Dataset excerpts section start

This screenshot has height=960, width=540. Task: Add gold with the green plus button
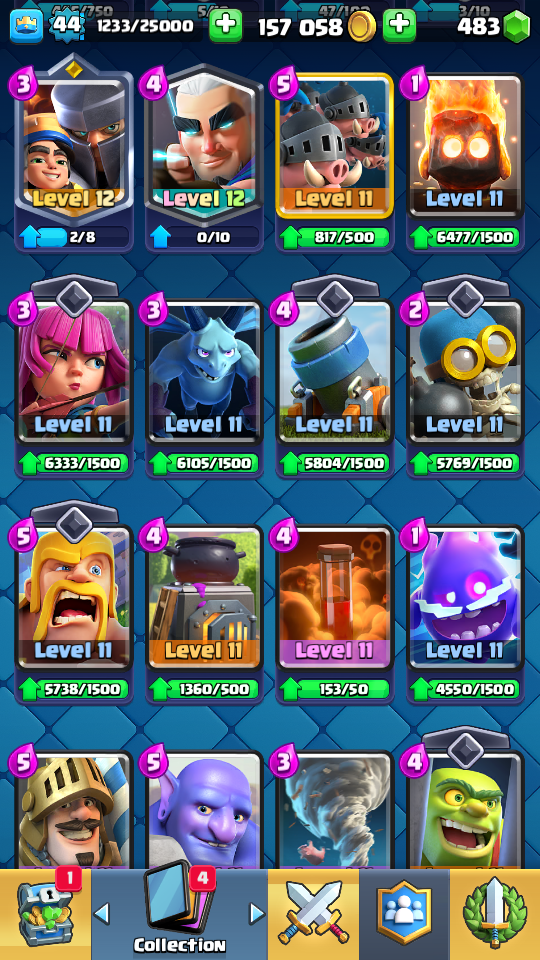click(399, 26)
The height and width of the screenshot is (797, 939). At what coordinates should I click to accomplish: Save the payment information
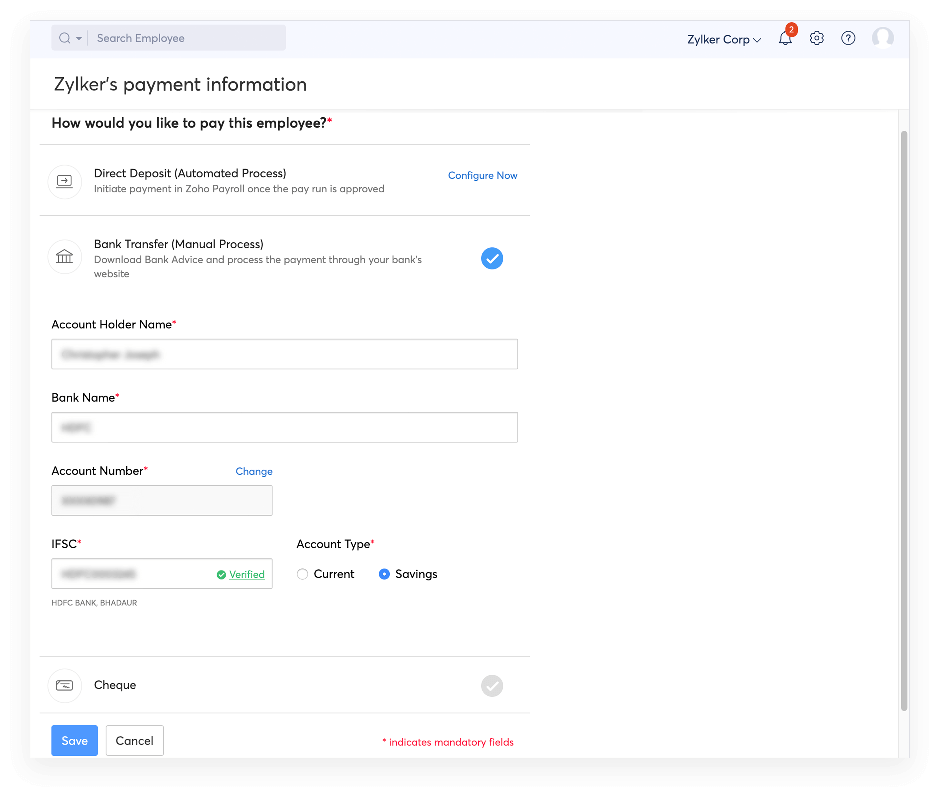click(x=74, y=740)
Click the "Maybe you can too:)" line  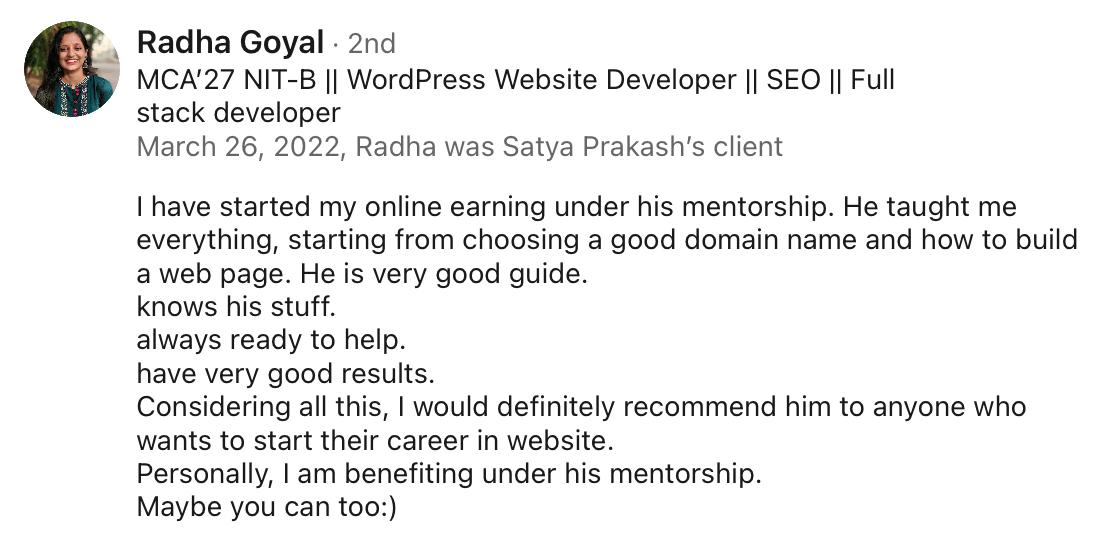point(267,507)
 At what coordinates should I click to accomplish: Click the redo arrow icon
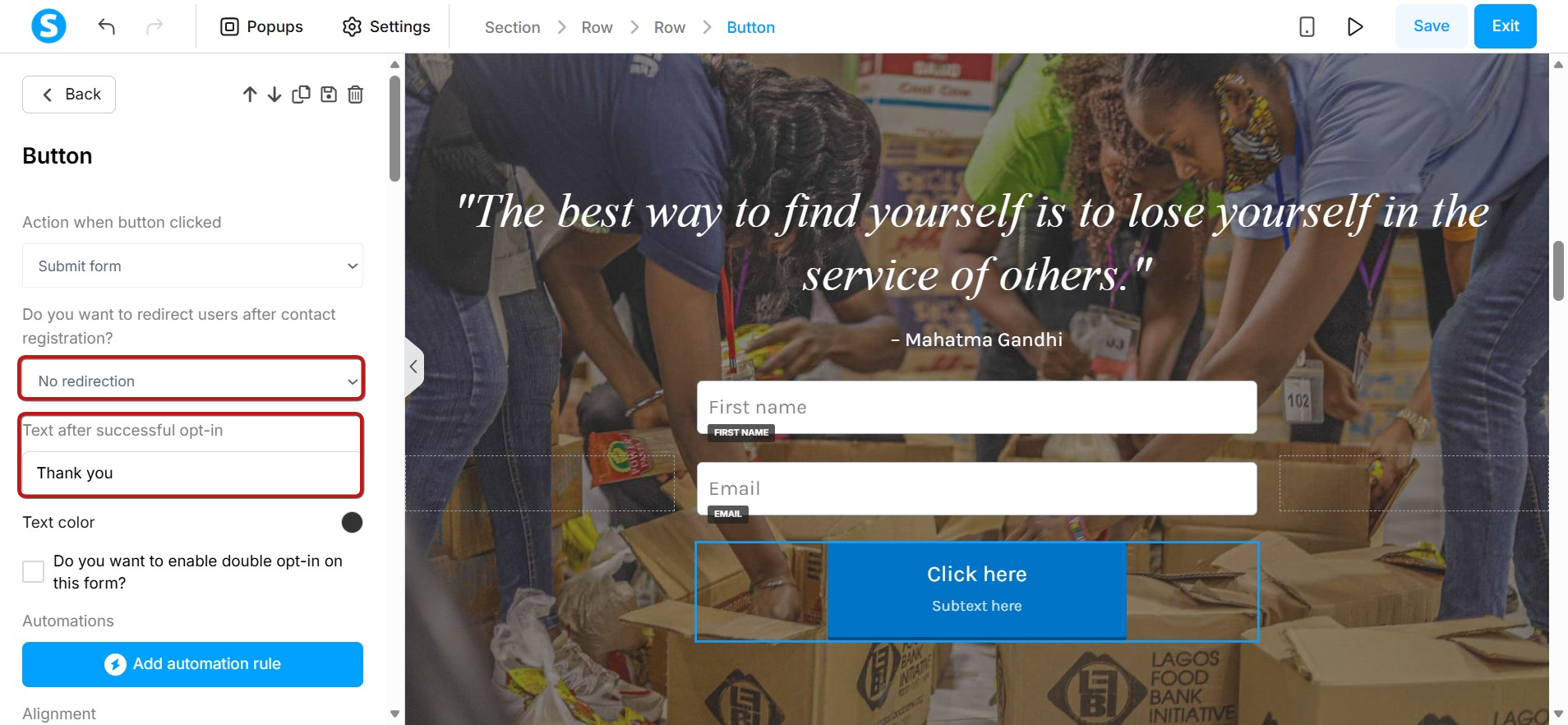tap(154, 26)
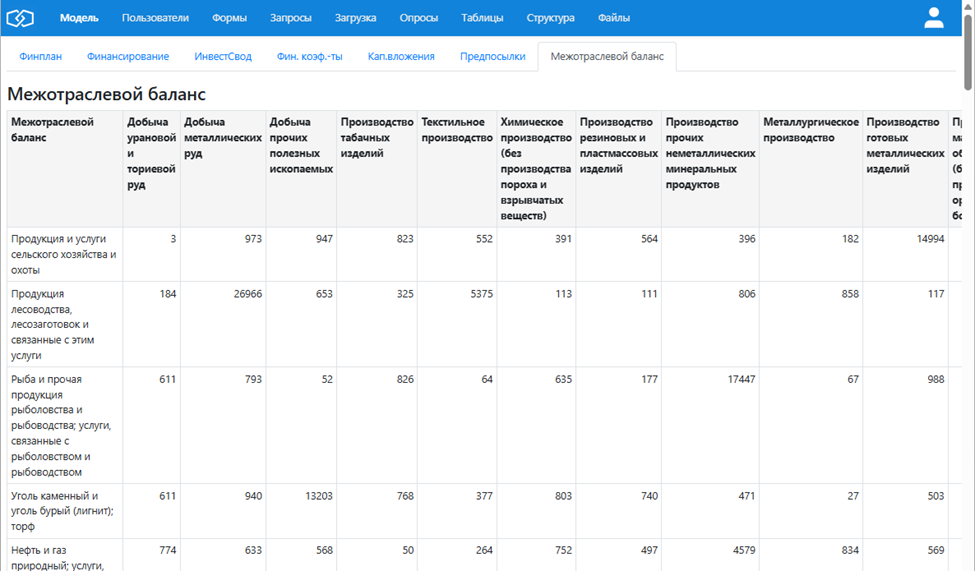Image resolution: width=975 pixels, height=571 pixels.
Task: Select the ИнвестСвод tab
Action: point(223,57)
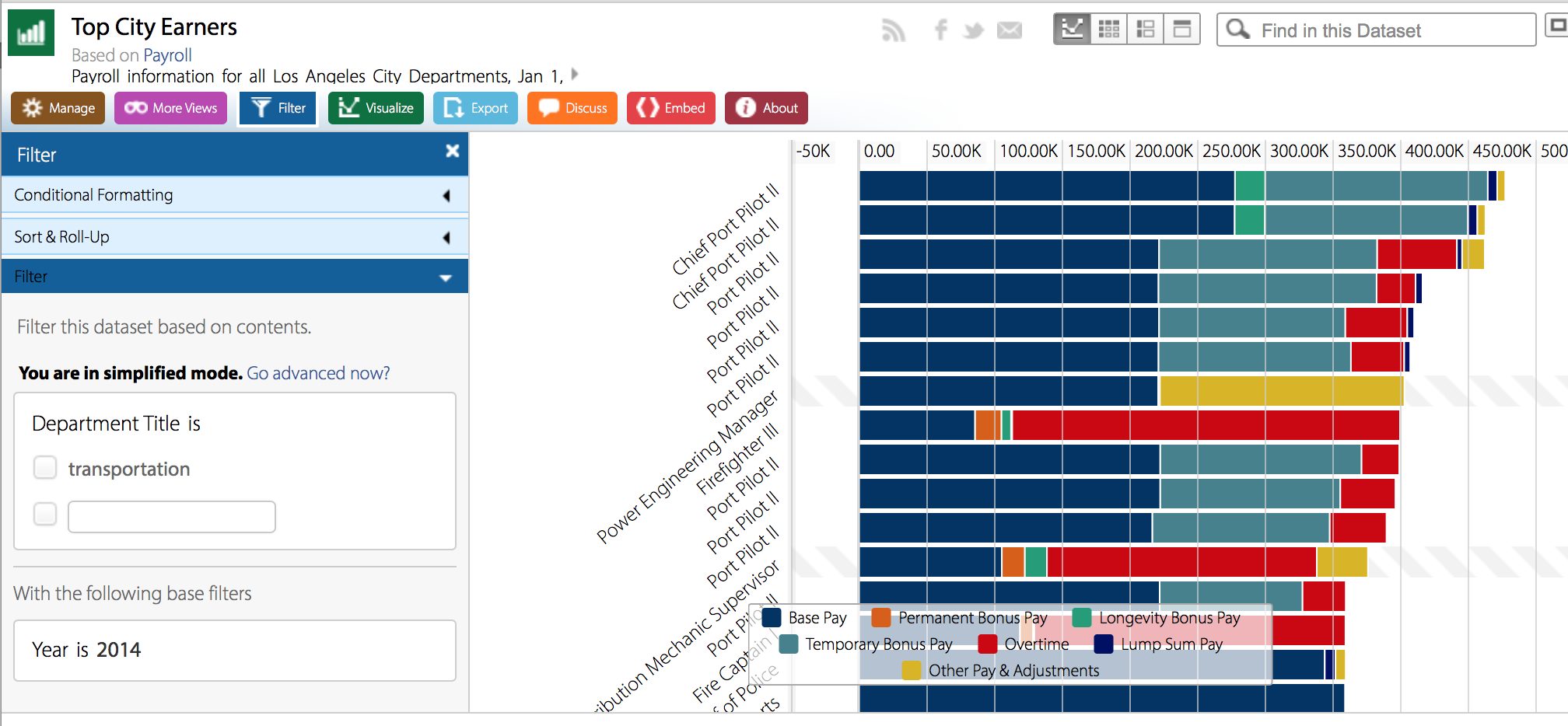Image resolution: width=1568 pixels, height=726 pixels.
Task: Close the Filter side panel
Action: [452, 152]
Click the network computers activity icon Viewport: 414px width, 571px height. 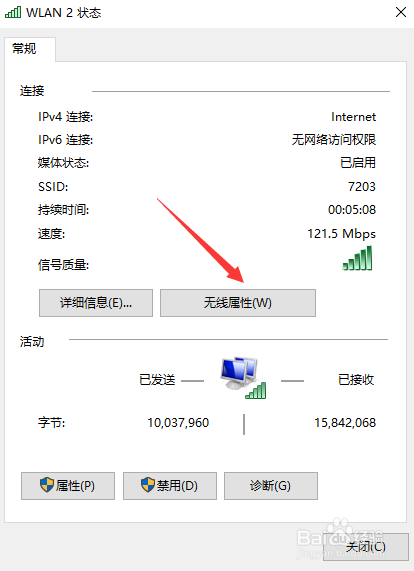pyautogui.click(x=243, y=378)
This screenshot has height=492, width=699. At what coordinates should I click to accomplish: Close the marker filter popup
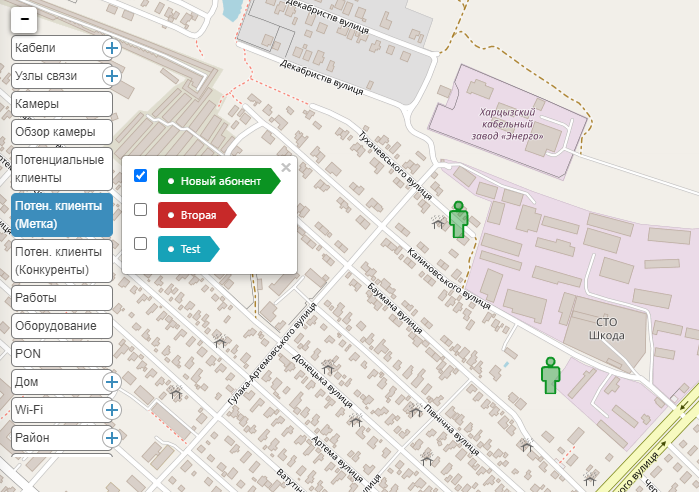coord(286,168)
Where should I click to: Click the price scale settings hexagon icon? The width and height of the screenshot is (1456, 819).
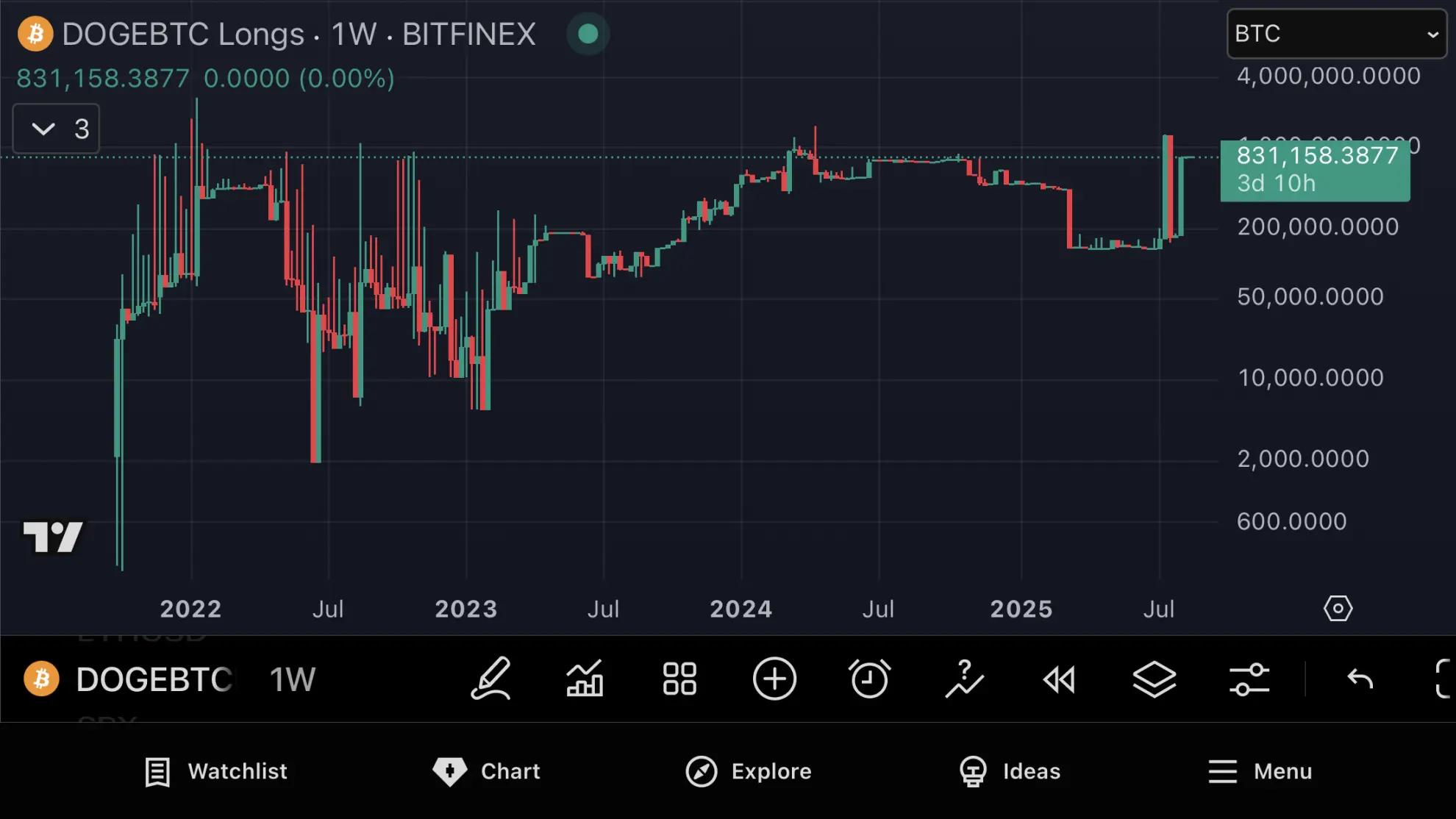point(1338,609)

Dataset excerpts section end

Work instructions
Print only the lines from the one with "This screenshot has height=492, width=699." through the last line of the data above, exactly and with both ends, and please omit any pictures.

Exercise response
This screenshot has height=492, width=699. At what coordinates should I click to accomplish: Close the marker filter popup
coord(286,168)
Where should I click to: Click the price scale settings hexagon icon? The width and height of the screenshot is (1456, 819).
point(1338,609)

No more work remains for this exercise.